Anyways, that's where I am on my attempt to make things work for the best for us.
We have one gigantic solution on the source control, on the main branch.
But, every developer/team working on the smaller part of the project, has its own branch which contains one solution with only few projects which are needed. In that way, that solution is small enough to be easily maintenaced, and do not influence on the other projects/dlls in the larger solution.
However, there is one condition for this: there shouldn't be too much interconnected projects within solution.
OK, having digested this information, and also answers to this question about project references, I'm currently working with this configuration, which seems to 'work for me':
One big solution, containing the application project and all the dependency assembly projects
I've kept all project references, with some extra tweaking of manual dependencies (right click on project) for some dynamically instantiated assemblies.
I've got three Solution folders (_Working, Synchronised and Xternal) - given that my source control isn't integrated with VS (sob), this allows me to quickly drag and drop projects between _Working and Synchronised so I don't lose track of changes. The XTernal folder is for assemblies that 'belong' to colleagues.
I've created myself a 'WorkingSetOnly' configuration (last option in Debug/Release drop-down), which allows me to limit the projects which are rebuilt on F5/F6.
As far as disk is concerned, I have all my projects folders in just one of a few folders (so just one level of categorisation above projects)
All projects build (dll, pdb & xml) to the same output folder, and have the same folder as a reference path. (And all references are set to Don't copy) - this leaves me the choice of dropping a project from my solution and easily switching to file reference (I've got a macro for that).
At the same level as my 'Projects' folder, I have a 'Solutions' folder, where I maintain individual solutions for some assemblies - together with Test code (for example) and documentation/design etc specific to the assembly.
This configuration seems to be working ok for me at the moment, but the big test will be trying to sell it to my colleagues, and seeing if it will fly as a team setup.
Currently unresolved drawbacks:
I still have a problem with the individual assembly solutions, as I don't always want to include all the dependent projects. This creates a conflict with the 'master' solution. I've worked around this with (again) a macro which converts broken project references to file references, and restores file references to project references if the project is added back.
There's unfortunately no way (that I've found so far) of linking Build Configuration to Solution Folders - it would be useful to be able to say 'build everything in this folder' - as it stands, I have to update this by hand (painful, and easy to forget). (You can right click on a Solution Folder to build, but that doesn't handle the F5 scenario)
There is a (minor) bug in the Solution folder implementation which means that when you re-open a solution, the projects are shown in the order they were added, and not in alphabetical order. (I've opened a bug with MS, apparently now corrected, but I guess for VS2010)

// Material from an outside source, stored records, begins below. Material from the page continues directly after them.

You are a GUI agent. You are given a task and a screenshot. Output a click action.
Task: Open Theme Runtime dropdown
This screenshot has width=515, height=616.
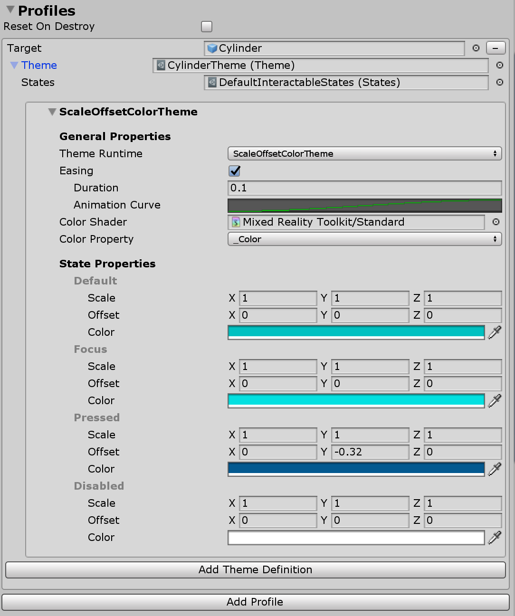tap(365, 153)
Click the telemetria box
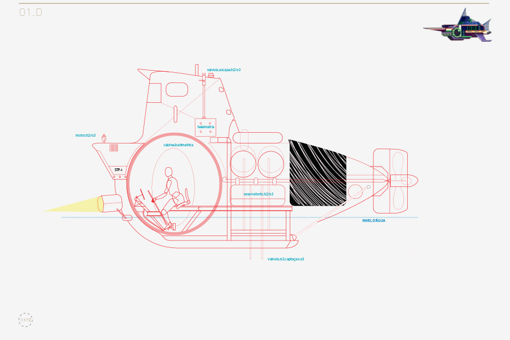 [x=206, y=127]
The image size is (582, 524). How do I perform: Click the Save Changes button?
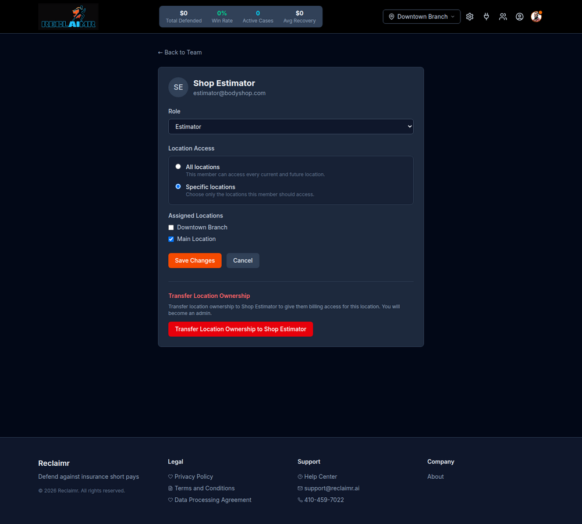coord(195,261)
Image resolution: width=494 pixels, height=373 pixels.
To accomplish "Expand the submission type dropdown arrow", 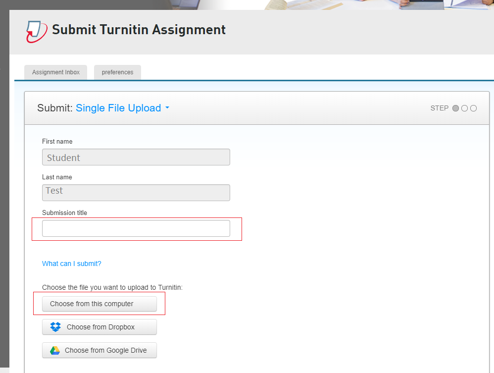I will [x=167, y=108].
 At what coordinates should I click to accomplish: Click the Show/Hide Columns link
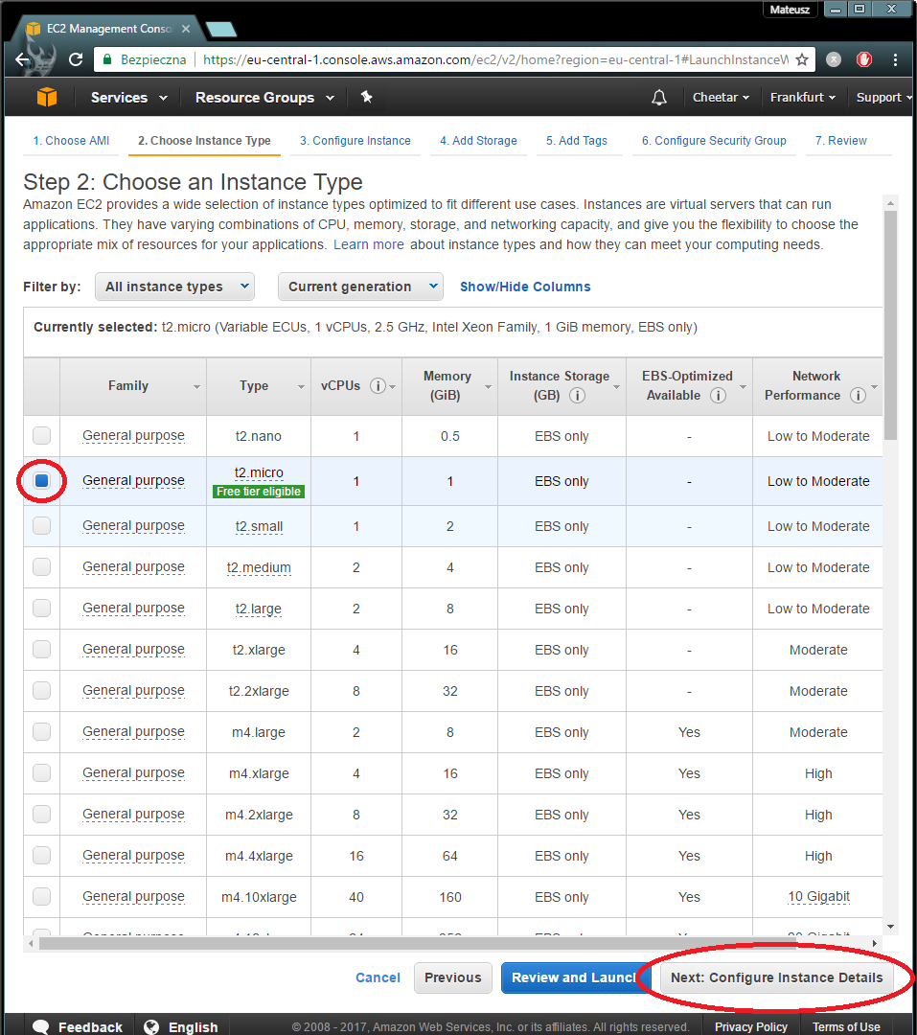click(x=525, y=287)
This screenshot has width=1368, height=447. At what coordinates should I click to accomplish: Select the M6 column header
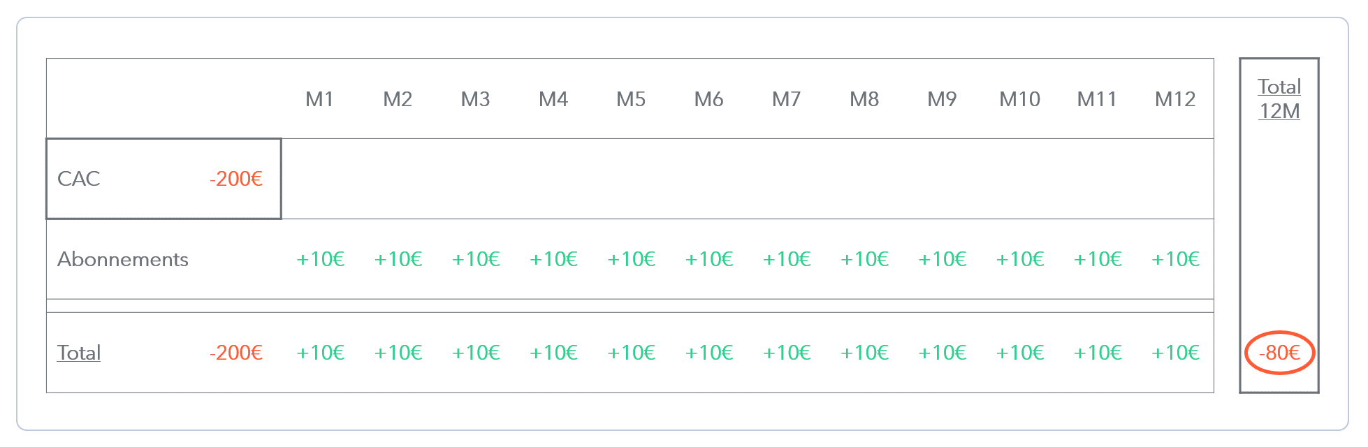point(708,99)
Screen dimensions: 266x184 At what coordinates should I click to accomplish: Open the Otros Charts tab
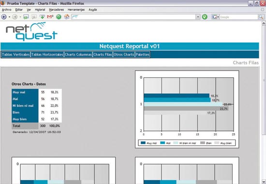124,55
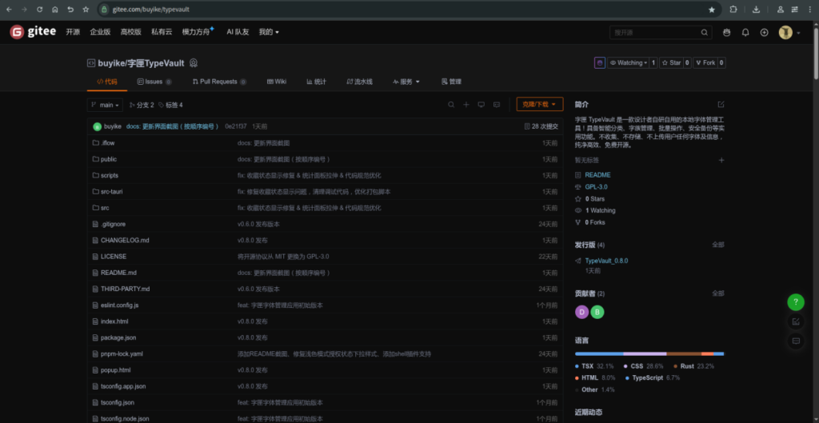The image size is (819, 423).
Task: Click plus icon beside 暂无标签
Action: coord(721,160)
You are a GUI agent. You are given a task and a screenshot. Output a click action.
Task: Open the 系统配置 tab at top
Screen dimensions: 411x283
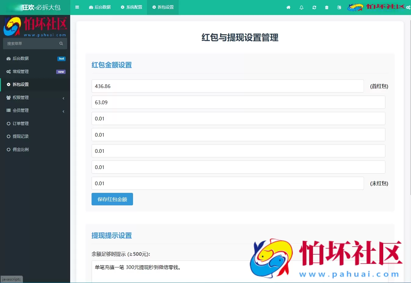pyautogui.click(x=132, y=7)
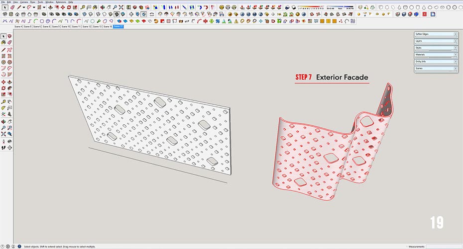Image resolution: width=463 pixels, height=249 pixels.
Task: Select the Tape Measure tool
Action: coord(3,101)
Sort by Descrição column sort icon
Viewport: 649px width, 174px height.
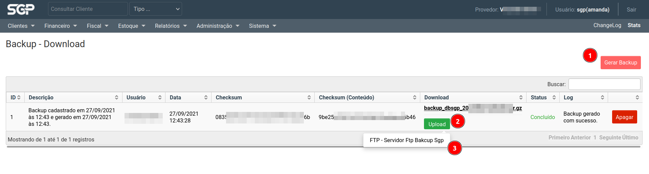(116, 97)
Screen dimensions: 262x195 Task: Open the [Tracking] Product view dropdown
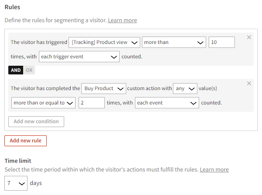click(105, 42)
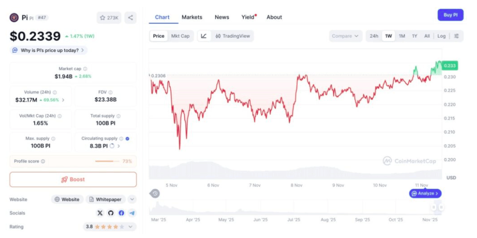Click the chart history clock icon
Image resolution: width=477 pixels, height=238 pixels.
pos(155,193)

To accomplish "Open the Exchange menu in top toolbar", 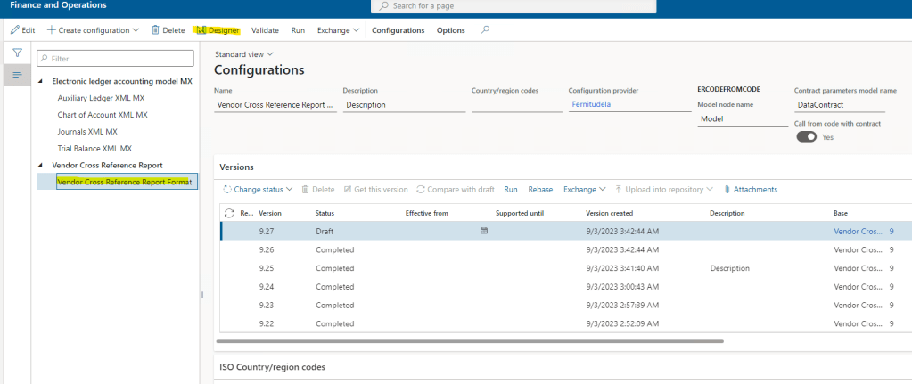I will tap(337, 30).
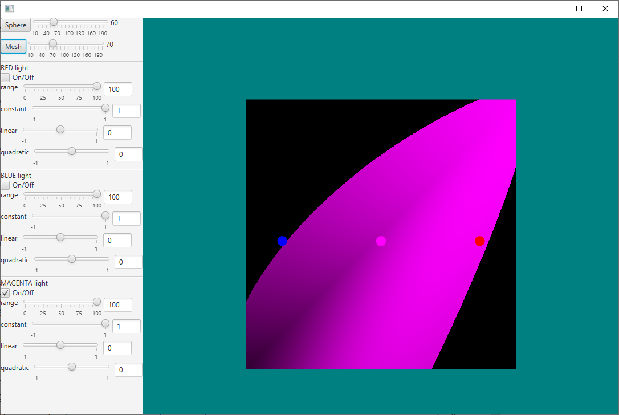The width and height of the screenshot is (619, 415).
Task: Click the blue light dot in viewport
Action: coord(282,241)
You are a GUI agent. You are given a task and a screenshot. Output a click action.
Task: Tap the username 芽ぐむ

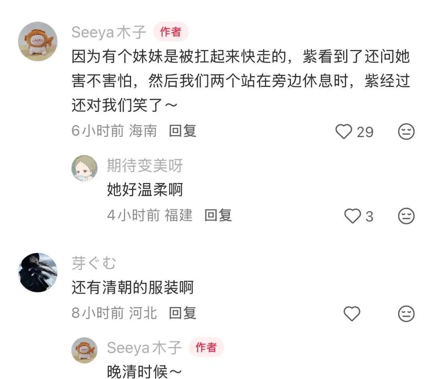coord(93,263)
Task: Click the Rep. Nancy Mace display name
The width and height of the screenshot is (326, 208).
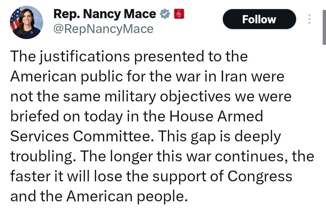Action: (x=104, y=14)
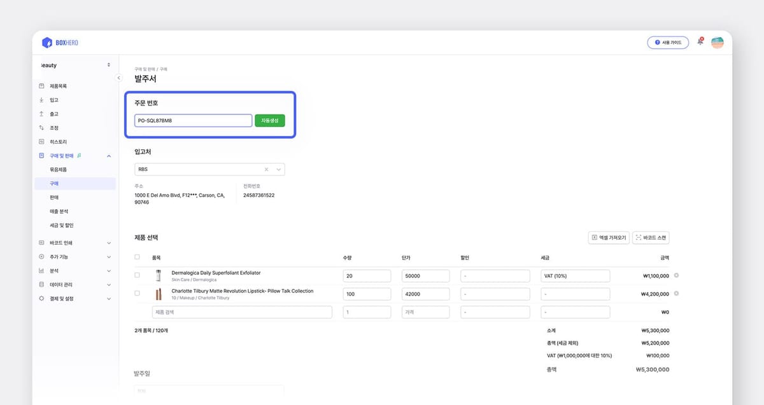Click the green 자동생성 button
This screenshot has width=764, height=405.
(270, 120)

I had to uninstall the CodeRushXPress add-in, because it was choking on all that code, but this was before having modified the build config, so I'm going to give it another try.
Summary - things I didn't know before asking this question which have proved useful:
Use of solution folders to organise solutions without messing with disk
Creation of build configurations to exclude some projects
Being able to manually define dependencies between projects, even if they are using file references
This is my most popular question, so I hope this answer helps readers. I'm still very interested in further feedback from other users.